Continuous Reasoning for Vision-Language-Action

Natural language is a powerful reasoning medium for language and vision-language models, but it is mismatched to the granularity of continuous control. Text and explicit subgoals operate at task-level granularity, whereas vision-language-action (VLA) policies must choose actions at a much finer temporal scale; a single reasoning step can therefore span many action chunks while remaining only weakly coupled to the action needed now. This suggests a different question for VLA: what should play the role of language? We argue that a useful VLA reasoning medium must be shareable across model instances, verifiable through downstream action improvement, and aligned with temporally extended control structure. Based on this view, we propose Continuous Reasoning for Vision-Language-Action. Our model first predicts continuous reasoning in the form of a structured set of continuous thoughts, then reuses them as shared context for chunk-structured action generation. Better action prediction alone does not certify good reasoning: if the same internal medium cannot be shared across model instances and independently verified through improved downstream control, the added latent may simply become a model-private shortcut that helps on seen behaviors without supporting generalizable control. We therefore instantiate continuous reasoning as a shared Gaussian latent interface and train it with a self-verification objective in which an exponential-moving-average teacher must successfully consume the student's reasoning when predicting target actions. Empirically, Continuous Reasoning improves LIBERO-PRO robustness and performs strongly on real robots, raising mean subtask success over π0.5 by 40.4% on TX-G2, an AgiBot G2-compatible variant, and 26.3% on HSR. This suggests that reasoning in VLA is less about extra tokens than about a shareable, verifiable internal language for action.

翻译：自然语言是语言模型和视觉-语言模型强大的推理媒介，但它在粒度上与连续控制不匹配。
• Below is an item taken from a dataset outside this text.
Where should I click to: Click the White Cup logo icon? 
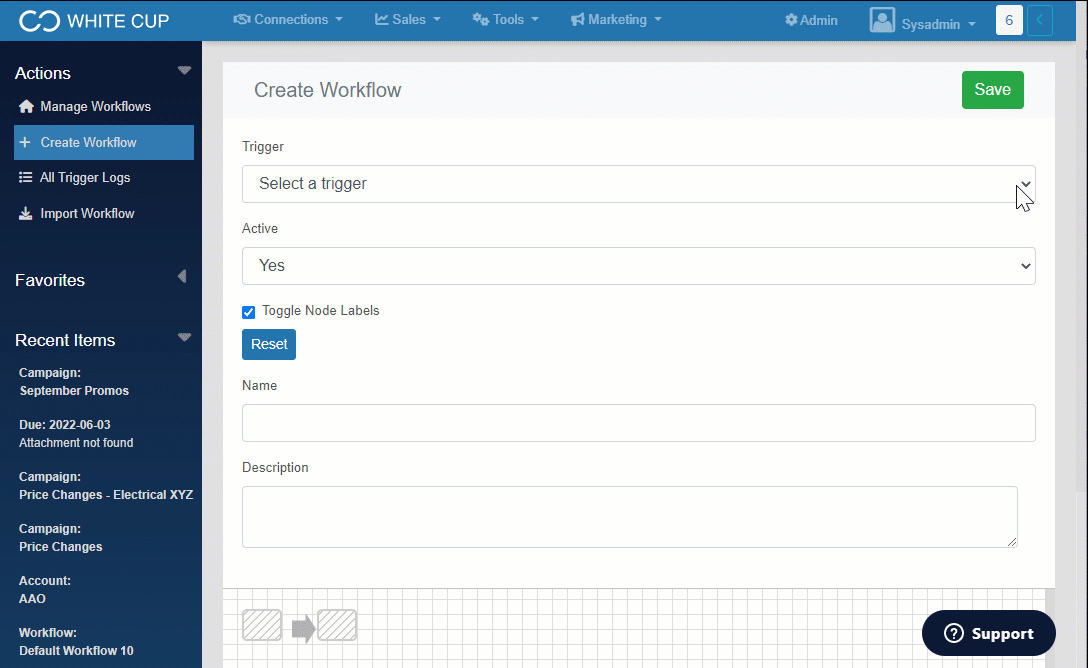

文本和显式子目标以任务级别的粒度运作，而视觉-语言-动作（VLA）策略必须在更精细的时间尺度上选择动作；因此，单个推理步骤可能跨越多个动作块，同时与当前所需的动作保持弱耦合。这为VLA提出了一个不同的问题：什么应该扮演语言的角色？我们认为，一个有用的VLA推理媒介必须在模型实例之间可共享，通过下游动作改进可验证，并与时间扩展的控制结构对齐。基于这一观点，我们提出了面向视觉-语言-动作的连续推理。我们的模型首先以结构化连续思维集的形式预测连续推理，然后将其重用为块结构动作生成的共享上下文。更好的动作预测本身并不保证良好的推理：如果相同的内部媒介不能在模型实例之间共享，并且不能通过改进的下游控制得到独立验证，那么增加的隐变量可能仅仅成为模型私有的捷径，有助于处理已见行为，但无法支持泛化的控制。因此，我们将连续推理实例化为一个共享的高斯隐变量接口，并使用自验证目标进行训练，其中指数移动平均教师必须在预测目标动作时成功消费学生的推理。实验表明，连续推理提升了LIBERO-PRO的鲁棒性，并在真实机器人上表现强劲，在TX-G2（一种与AgiBot G2兼容的变体）上，平均子任务成功率比π0.5提高了40.4%，在HSR上提高了26.3%。这表明，VLA中的推理与其说是关于额外的令牌，不如说是关于一种可共享、可验证的动作内部语言。